Chào các bạn! Vì nhiều lý do từ nay Truyen2U chính thức đổi tên là Truyen247.Pro. Mong các bạn tiếp tục ủng hộ truy cập tên miền mới này nhé! Mãi yêu... ♥

12

- Luke, byłeś kiedyś w związku? – zapytałam. Znałam blondyna jakiś miesiąc i naprawdę cieszyłam się, że go poznałam. Szybko złapaliśmy wspólny język. Był świetnym przyjacielem. – Takim poważnym – dodałam. Siedzieliśmy na kocu za moim domem, a przynajmniej ja siedziałam, bo blondyn leżał z głową na moich udach z przymkniętymi oczami. Wygrzewaliśmy się na słońcu. Niby był początek października, ale trafił nam się jeden z cieplejszych i nasłonecznionych dni, jak na jesień.

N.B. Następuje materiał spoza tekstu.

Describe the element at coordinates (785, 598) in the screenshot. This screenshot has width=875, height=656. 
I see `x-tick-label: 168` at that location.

- Mam osiemnaście lat, czego ode mnie oczekujesz? – zaśmiał się. – Dlaczego pytasz?

- Zastanawiam się jak to jest. Nigdy nie byłam zakochana – otworzył oczy patrząc na mnie.

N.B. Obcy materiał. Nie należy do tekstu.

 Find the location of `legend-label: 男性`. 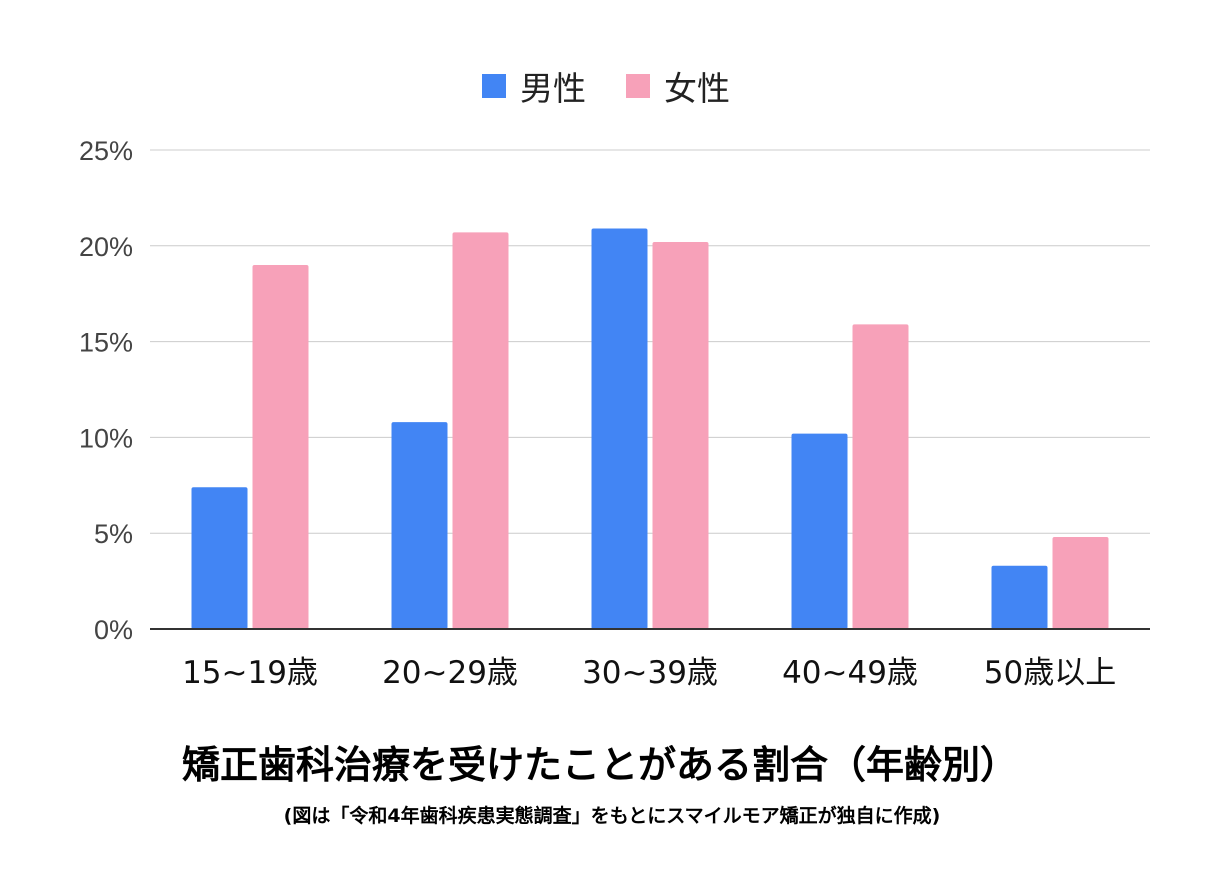

legend-label: 男性 is located at coordinates (553, 88).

- Wszystko przed tobą, ale to nie będzie to samo.

- W jakim sensie? – zmarszczyłam brwi.

- Pogadamy jak stracisz dziewictwo – zaśmiał się, na co go szturchnęłam.

- Głupek.

- To mądrość życiowa moja droga, seks jest tym czym zaczynasz się kierować, jak już go zasmakujesz i nie ma odwrotu. W twoim przypadku zakochanie się byłoby niewinne, w moim już nie.

- Związek nie powinien opierać się tylko na seksie, zboczeńcu.

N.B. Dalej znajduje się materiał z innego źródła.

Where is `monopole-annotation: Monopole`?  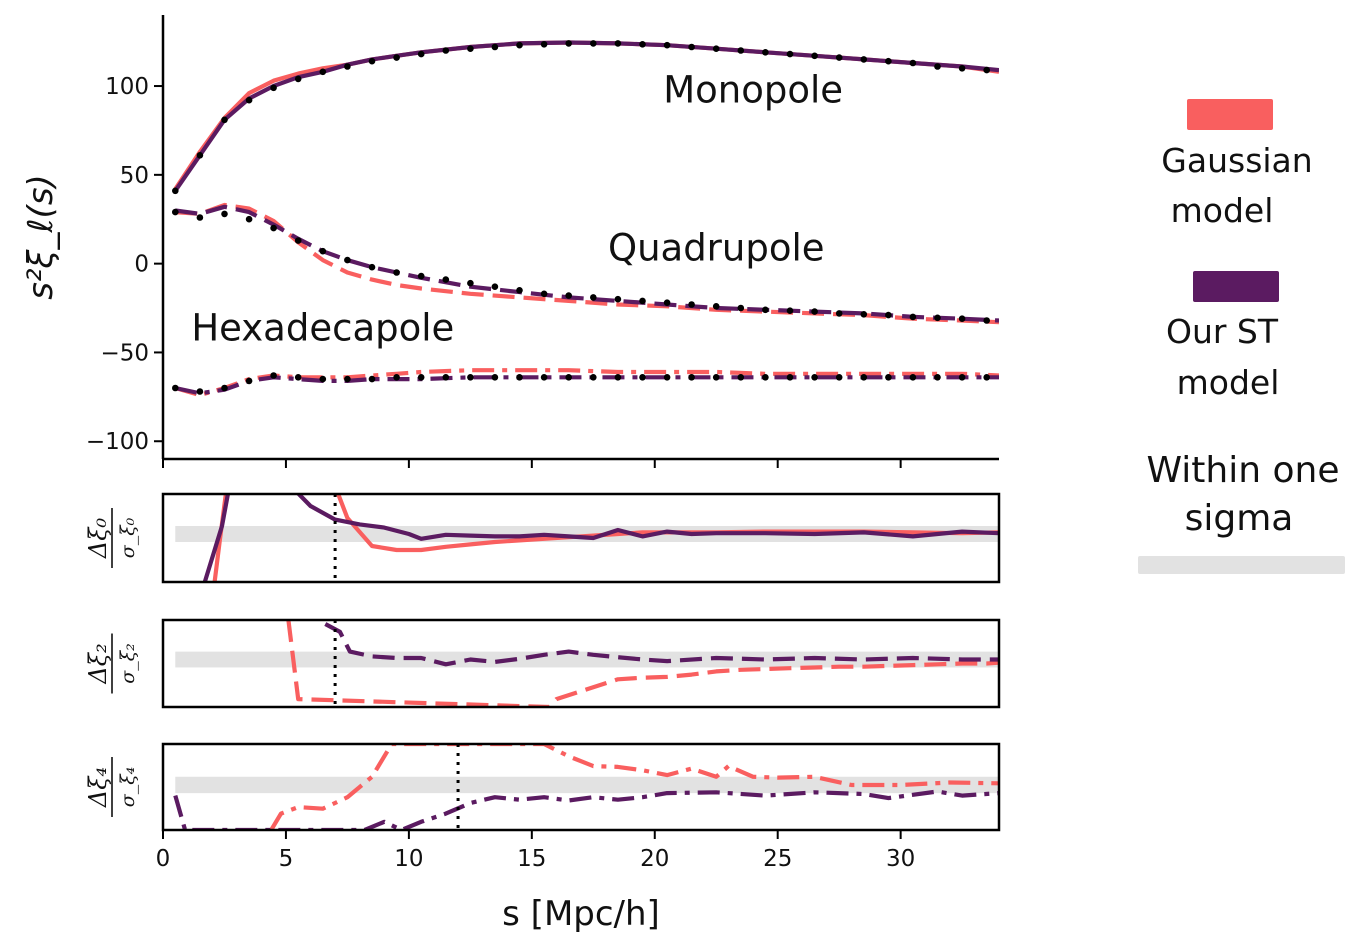 monopole-annotation: Monopole is located at coordinates (753, 90).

- Nie powinien, ale to czynnik podgrzewający atmosferę. Pogadamy jak znajdziesz faceta – pstryknął mnie w nos.



Przebudziłam się i westchnęłam cicho. Nie chciałam jeszcze wstawać. Sięgnęłam dłonią do twarzy i przetarłam ją, po czym otworzyłam oczy. Ashton leżał na boku, podpierając głowę na dłoni i przyglądał mi się z lekkim uśmiechem. Jego przydługie loczki opadały mu na twarz, ale zdawały się mu nie przeszkadzać. Pochylił się lekko i musnął moje usta, w krótkim pocałunku, który oddałam.

- Dzień dobry.

- Hej – uśmiechnęłam się. – Długo nie śpisz?

- Jakieś pół godziny, nie dłużej.

- Mogłeś mnie obudzić.

- Mogłem – przytaknął. – Ale wolałem się pogapić.

- Jak jakiś zbok – skomentowałam.

- Dzięki – roześmiał się. – To miłe.

- Wiem – przewróciłam się na plecy i zamknęłam oczy, biorąc głęboki wdech. Więc to tak teraz będzie- beztroskie poranki przy boku Ashtona.

- Tylko nie zasypiaj – musnął ustami moje ramię.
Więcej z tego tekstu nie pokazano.